I urge the Greens to get on board with their Labor mates and realise that we do live in serious times and that in these tough times tough measures have to be taken. I must say there are some signs of improvement under their new leader, but some of those in the Greens political party will never concede that these measures are measures that had to be taken.
I return to the committee's report. I want to thank those who did make a submission to the committee. The committee did not meet but we did consider the issues raised in all of the bills. All senators had the opportunity to enter into that consideration and put in dissenting reports. I note the Labor party did not but the Greens did and recommended that the bill be rejected full stop.
The evidence to this committee—the same evidence given to this committee on a previous occasion when a similar matter was raised—did give some cameo examples of how there could be unintended consequences so far as the rights of children were concerned where their parents had made an application on their behalf and that had been rejected at the time. I suspect it would often be because of issues relating to the parents rather than the children. The children at a later stage in life would come forward and make an application to get a visa. Under this legislation, as I read it, they would be rejected on the basis that an application made by their parents what could have been many years before had previously been rejected.
The committee, in considering this as we did when we considered much the same issue in the previous legislation that has already been passed and which related to this, were concerned that the government should be very much aware of this.

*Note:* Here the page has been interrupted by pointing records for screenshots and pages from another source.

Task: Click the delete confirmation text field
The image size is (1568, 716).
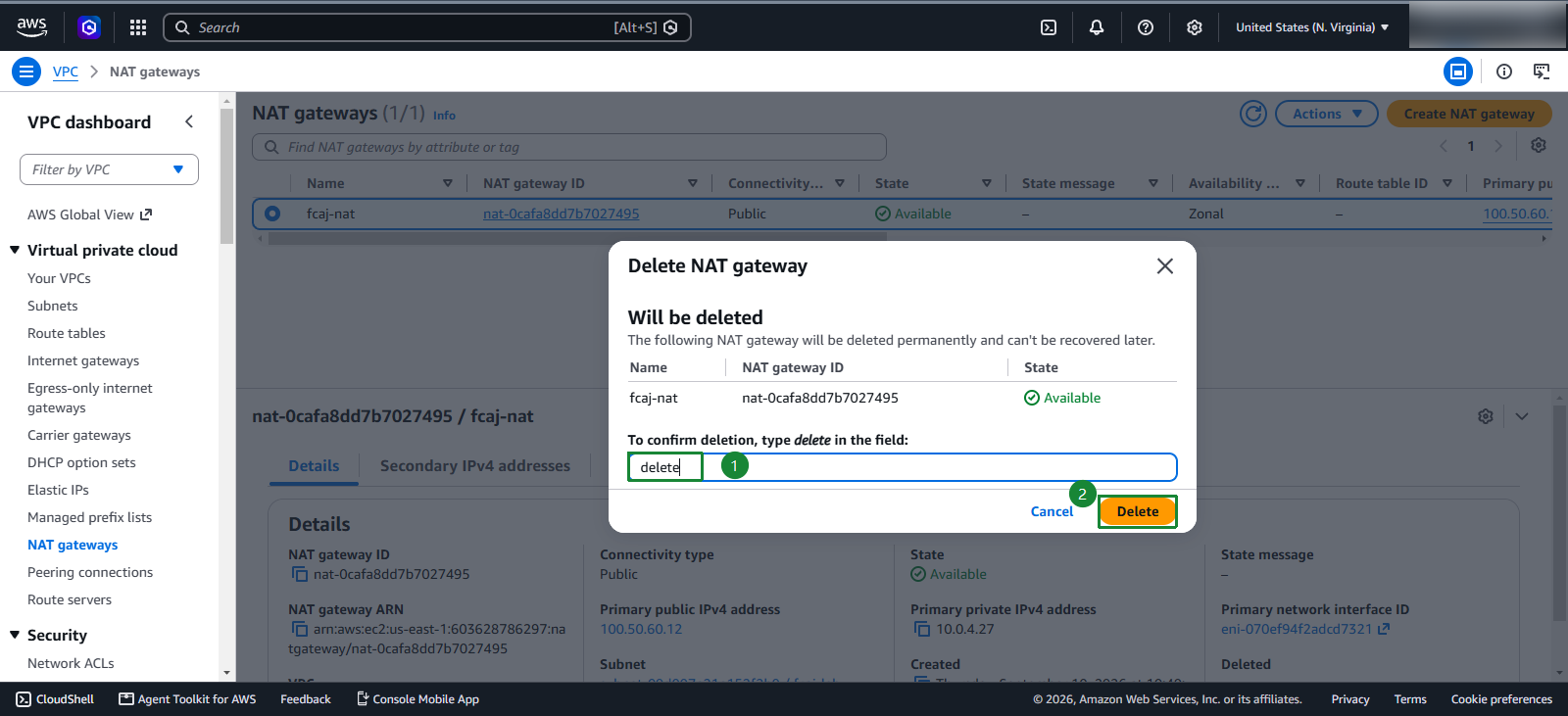Action: pos(903,467)
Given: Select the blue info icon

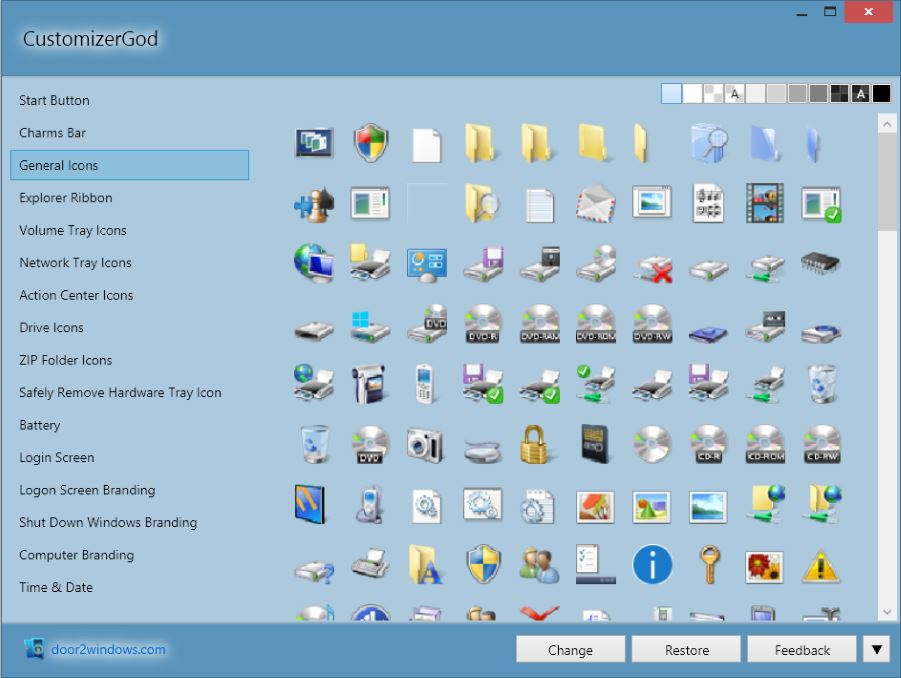Looking at the screenshot, I should (651, 565).
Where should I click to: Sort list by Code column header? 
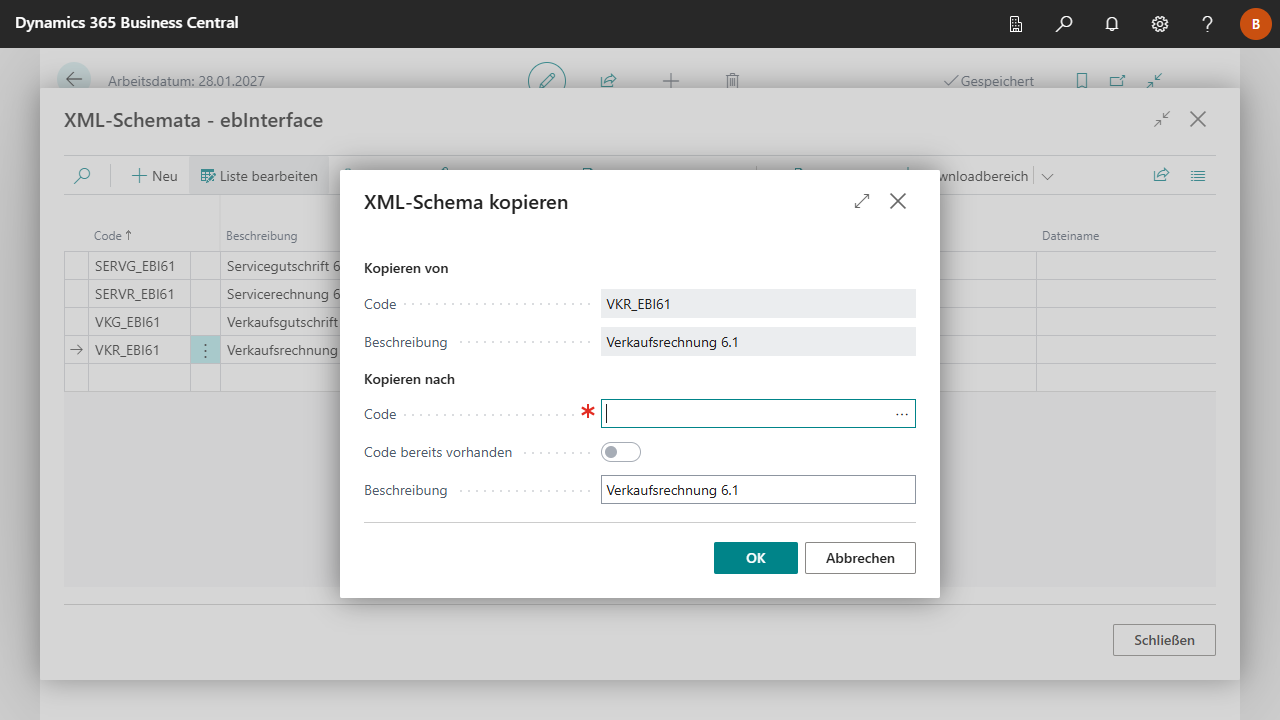click(107, 236)
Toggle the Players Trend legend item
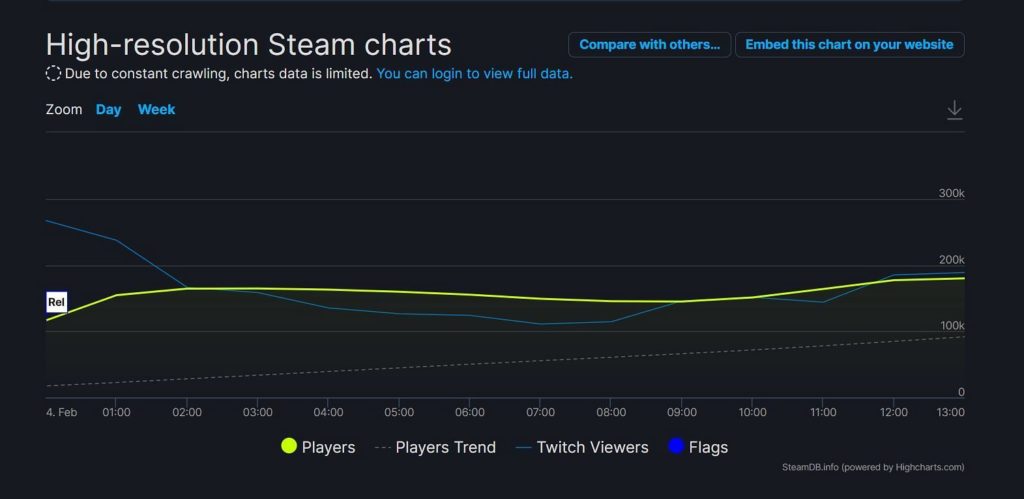The image size is (1024, 499). coord(436,447)
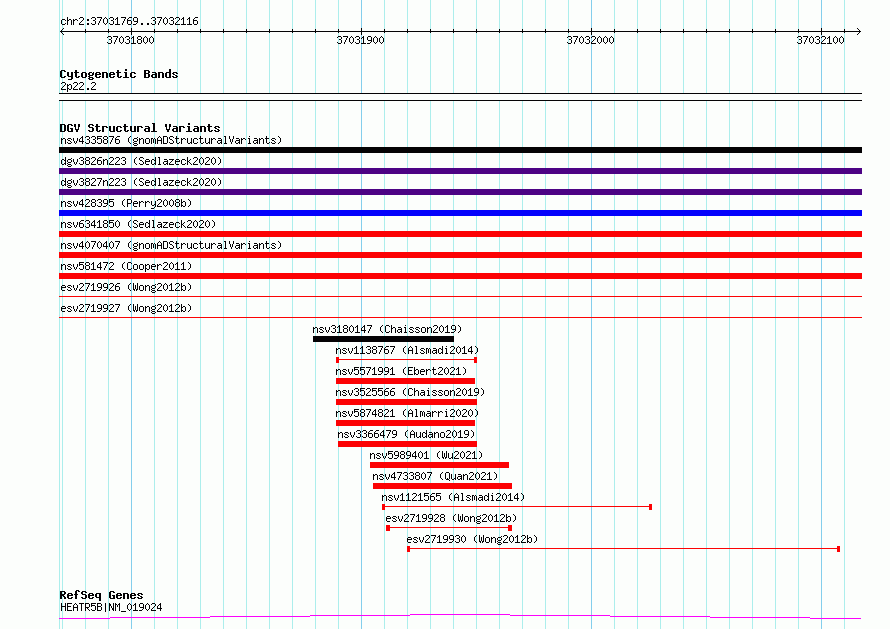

The committee decided to recommend that the bill be passed, and I support that and will be supporting the bill when it is voted upon, but the committee did recommend that the explanatory memorandum to the bill be amended to clarify the operation of the retrospective provisions of the bill and the safeguards around the impact of these provisions on young people and people with cognitive impairment.
These issues were raised in the previous hearing and indirectly in this hearing. I understand that the department and therefore the government understand these concerns and the retrospective nature of these rules. As I recall the evidence to the previous committee inquiry into this, the department has assured the committee that there are ways that these issues can be addressed. I seek in the minister's final comments or in the committee stage some comment about how the department will deal with these issues should they arise if this bill is passed. I support the bill.